Hou relied on several sources to devise these rankings, including life-expectancy tables, historic volatility measures for the stock market and housing, medical-cost data and research on family transfers — what people 65 report that they give to adult children or other family members or friends.

What people worry about instead

But these rankings conflict with what Americans say they’re more concerned about. The public ranks market risk at the top, followed by longevity and health risks. Then come family and policy worries.

To determine this, Hou relied on responses from the Health and Retirement Study, a survey of roughly 20,000 respondents ages 50 and older, conducted every two years by the University of Michigan. The comprehensive survey addresses topics including health care, housing, assets, pensions, employment and disability.

Among the key findings, according to Hou, is that Americans including retirees tend to underestimate how long they might live and underestimate their health-care costs later in life. Both factors can lead to people outliving their money.

One interesting finding about health care costs is that expectations barely change even as respondents increase in in age. This suggests that “older people underestimate medical spending and younger people overestimate it,” he wrote.

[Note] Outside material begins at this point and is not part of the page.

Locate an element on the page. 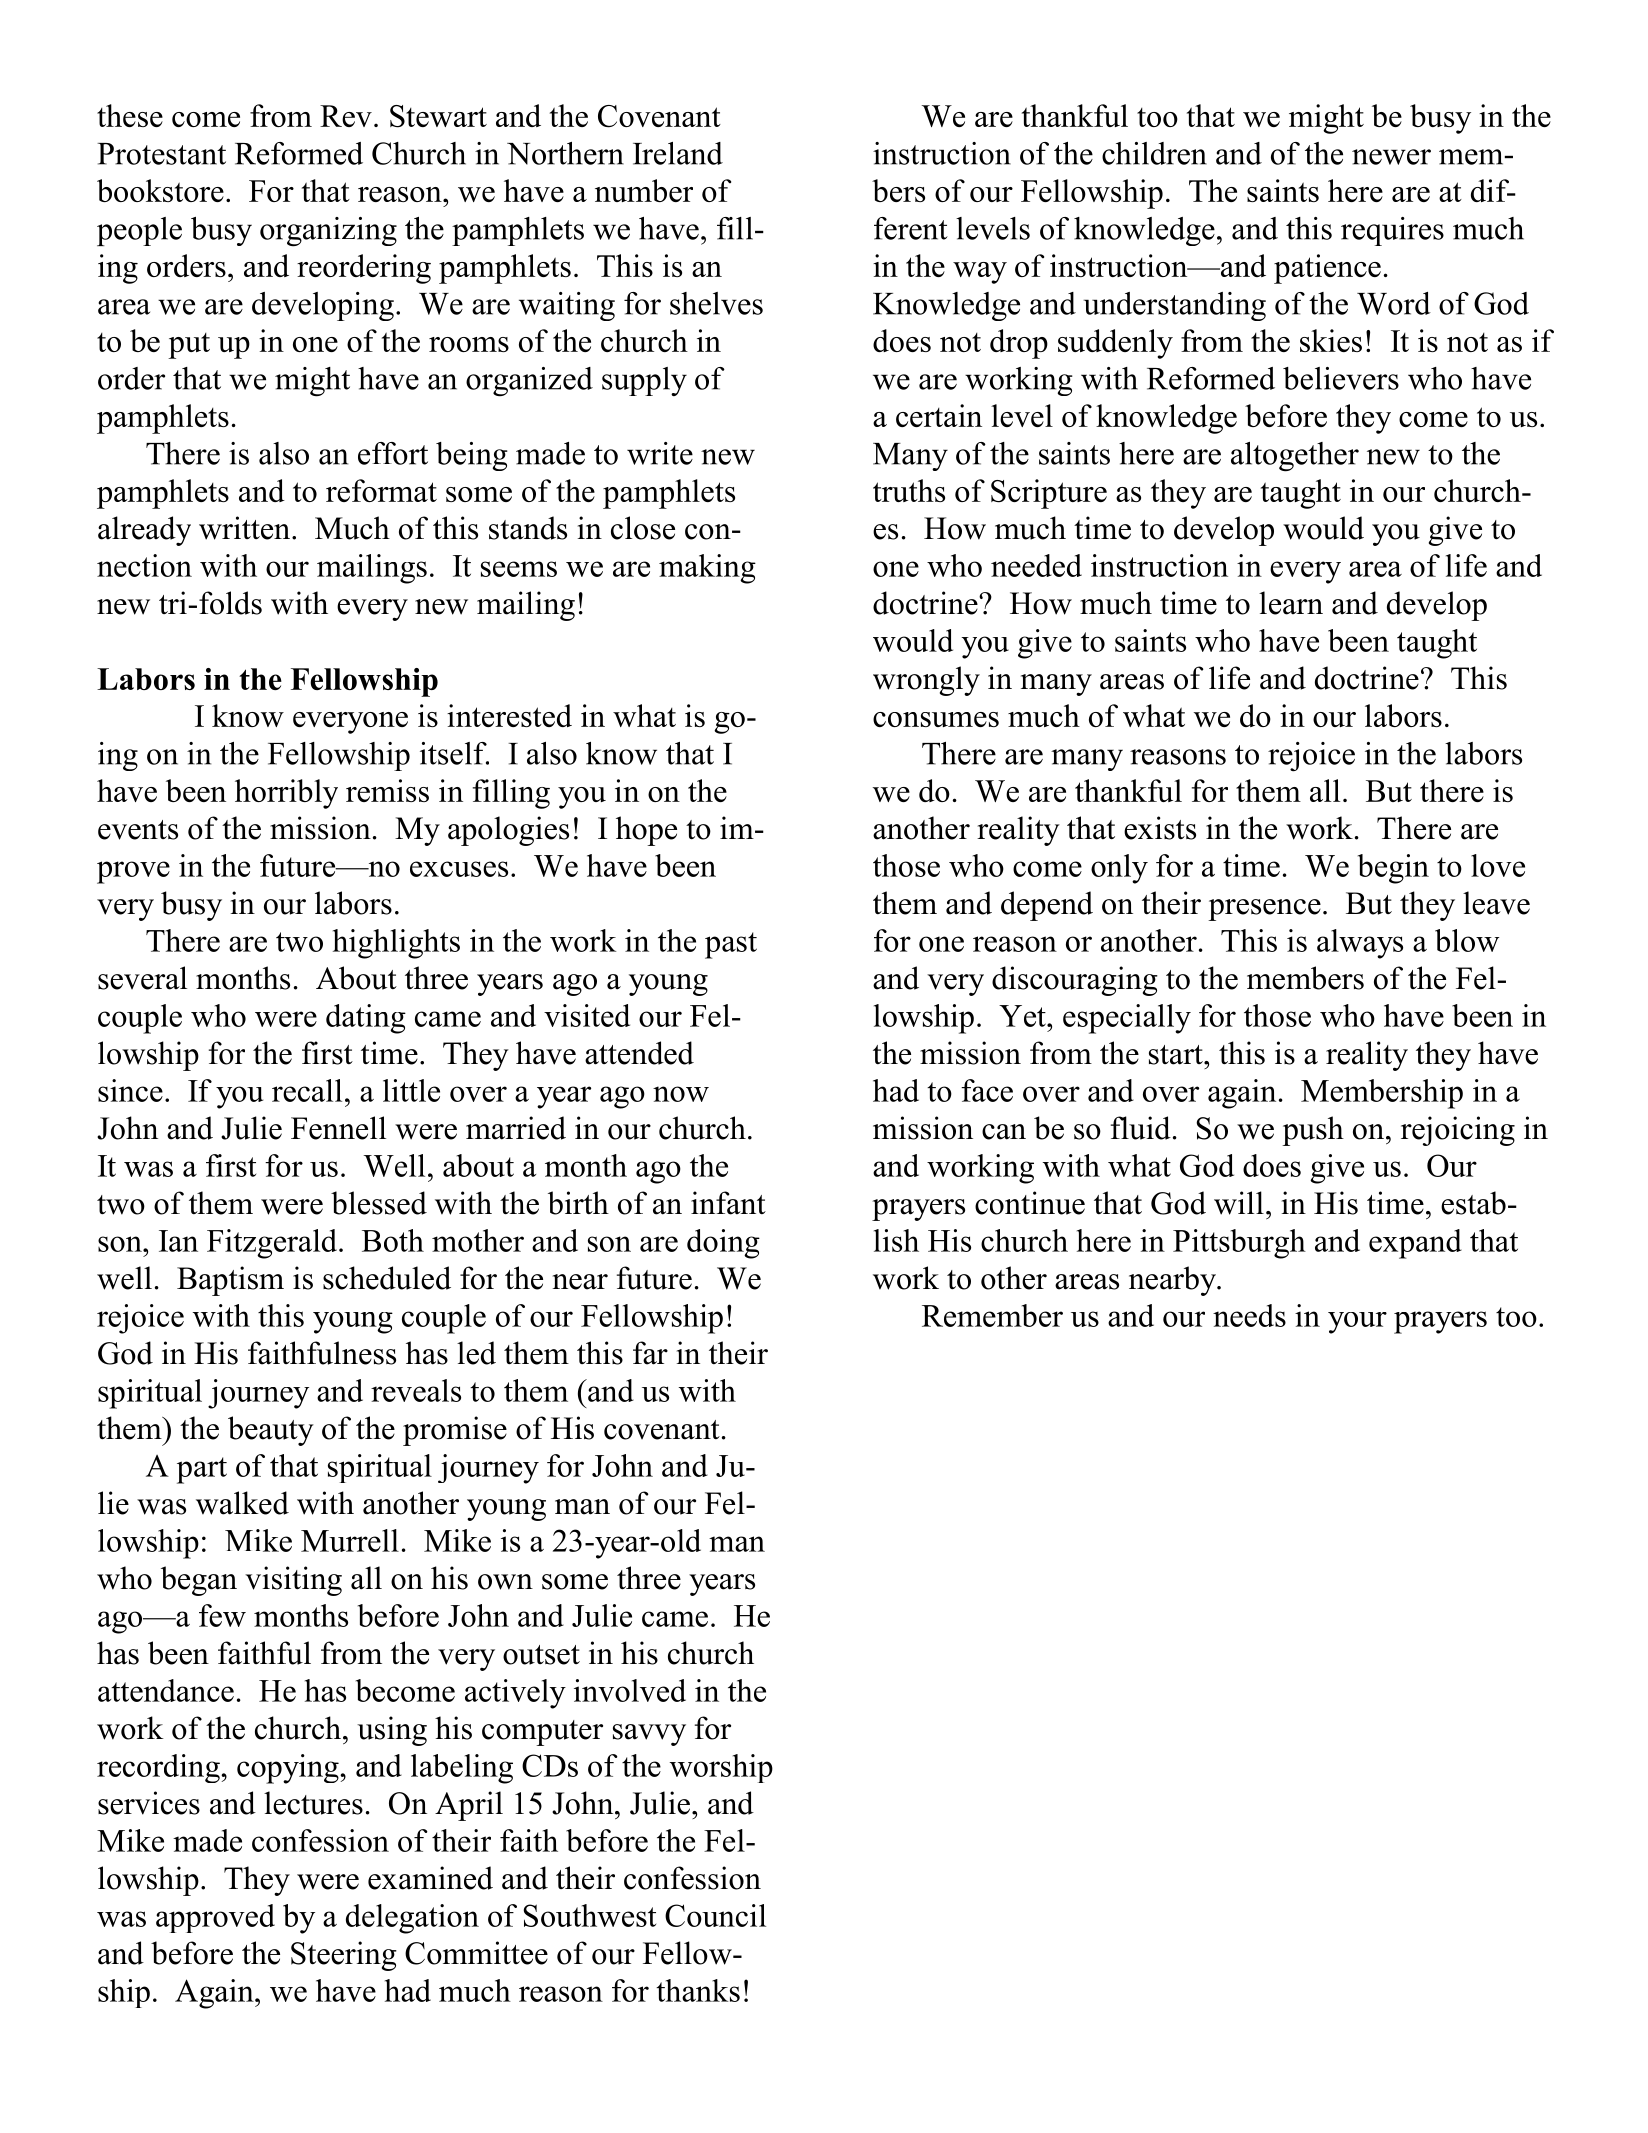  written is located at coordinates (246, 528).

Unexpected, out-of-pocket medical spending can include that for insurance premiums, drugs, hospital stays, nursing home care, doctor and dental visits and more. A 65-year-old couple retiring this year should plan on about $315,000 in combined out-of-pocket health costs over the rest of their lifetimes, according to a Fidelity estimate.

Overestimating investment risks

Another key finding: Americans and retirees tend to exaggerate stock market volatility, viewing long-run price fluctuations as more severe than they really are.

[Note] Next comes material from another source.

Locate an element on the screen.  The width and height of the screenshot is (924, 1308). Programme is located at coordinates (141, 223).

The Health and Retirement Study asks various questions about how Americans perceive stock-market risk. The main question is whether respondents think stocks will be worth more next year than they are today. Others involve the chance of gaining 20% or more over the next year, or losing 20% or more.

“On balance, individuals’ expectations about volatility are much larger than the volatility of actual returns,” Hou wrote. Using the broad Wilshire 5000 index as a guide, he noted that annual returns tend to bounce between 20% and minus 20% but generally stay positive.

Similar to their stock market responses, Americans also tend to overestimate the volatility of housing prices, he added.

Dealing with retirement obstacles

The Boston College study didn’t offer many retirement-planning suggestions, though the paper did underscore the need for greater education.

Also, Hou cited lifetime income sources as a possible solution. These can involve annuities or Social Security, which largely acts as an annuity. Predictable income, especially with COLAs or cost-of-living adjustments as with Social Security, can help retirees avoid stock market risk while also hedging for the possibility that a person could outlive other income sources.

As for greater education, two obvious examples pertain to stock market risk and life expectancies. Younger retirees around age 65 or so might not think they will live into their 80s, 90s and perhaps beyond, but the overall odds suggest that most will. Consequently, younger retirees still can expect to have relatively long investment horizons of 20 or more years, Hou noted. That’s important because stock risk tends to dissipate over time.

Since 1950, the market as represented by the Standard & Poor’s 500 index has dropped as much as 39% in a single year, according to JP Morgan Asset Management. But over rolling 10-year periods, the worst loss was 1%, and the market has never logged a negative return over any 20-year stretch within that time frame.

Stock market resiliency is worth noting for anyone worried about long-term damage to their retirement finances, especially during a tough year like the current one.